A short essay on why hybrid training needs its own coach, why we don’t trust template-shop AI, and what we’re building instead.
For years the choice has been binary. Either you are a runner who dabbles with dumbbells, or you are a lifter who jogs on rest days. The sport press — the magazine rack at the airport, the algorithm on your phone — has sorted humans into two tribes, and the coaching industry has followed suit. Pick one. Get a plan. Ignore the rest.
Anyone who has actually tried to do both knows this is a lie.

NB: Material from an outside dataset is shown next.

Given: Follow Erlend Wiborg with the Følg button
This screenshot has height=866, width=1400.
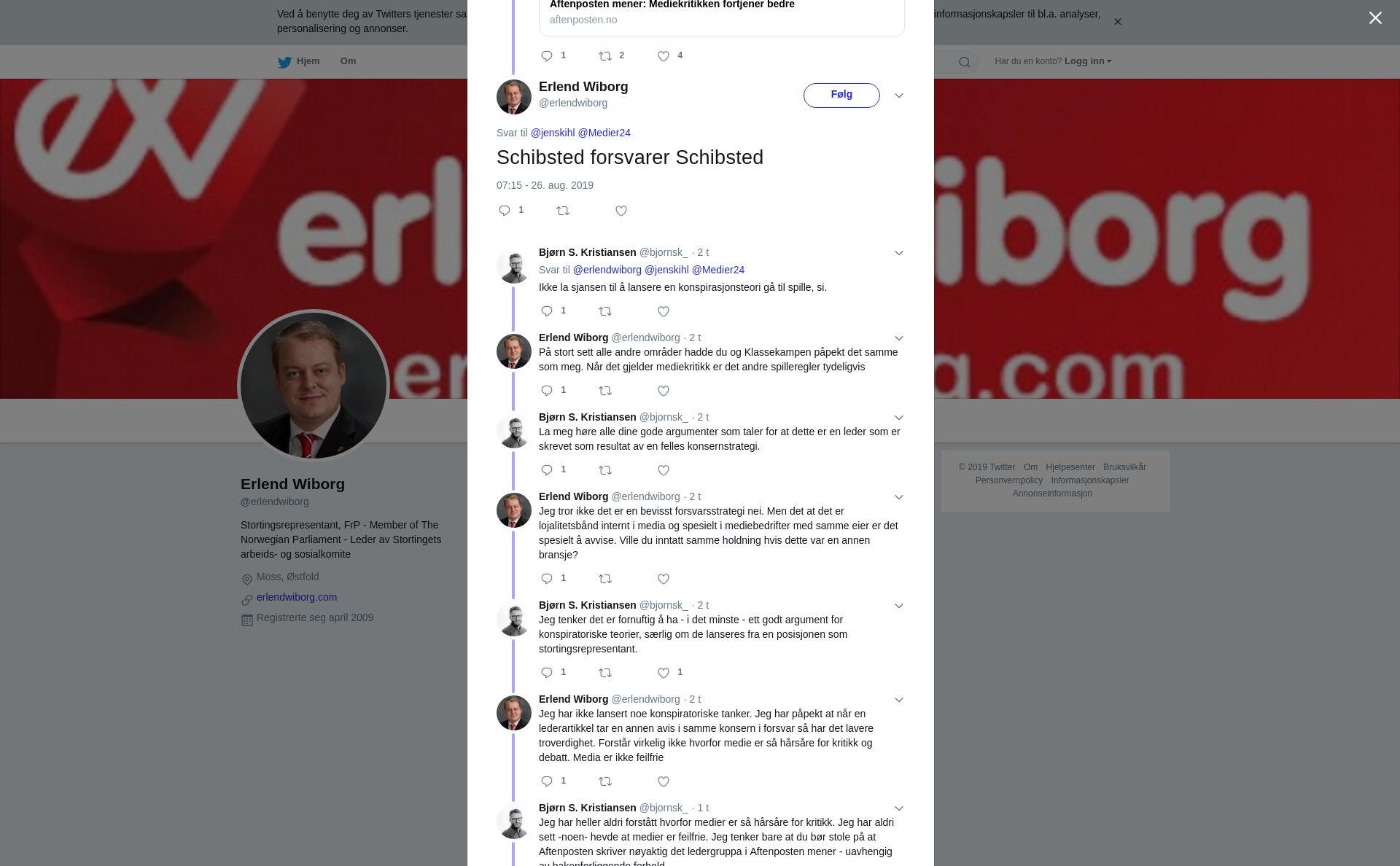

A runner with a strong posterior chain runs faster and gets injured less. A lifter who can cover ten kilometers at a conversational pace has a heart that works under the bar. The combined athlete is not a compromise. It’s the point.
The problem is that nobody writes you a plan for both. Generic running plans assume you aren’t lifting. Generic strength plans assume you aren’t running forty kilometers a week. Stitched together by a motivated amateur on a Sunday afternoon, the two programs predictably wreck each other: heavy squats on the day before a threshold run, a tempo effort 18 hours after a max-effort deadlift, a planned long run after a failed week of sleep and travel. Most people solve this by quietly dropping one side, usually the side that hurts more. The runners get weaker. The lifters get slower.
Most people solve this by quietly dropping one side. The runners get weaker. The lifters get slower.
Hybrid Coach is a bet that the solution is not another template. It’s not a bigger spreadsheet, not a better Notion doc, not a PDF you pay for once and resent quietly for sixteen weeks. It’s a coach that holds the whole plan — every session, every lift, every mile — and reasons about it in real time, in a conversation that actually listens.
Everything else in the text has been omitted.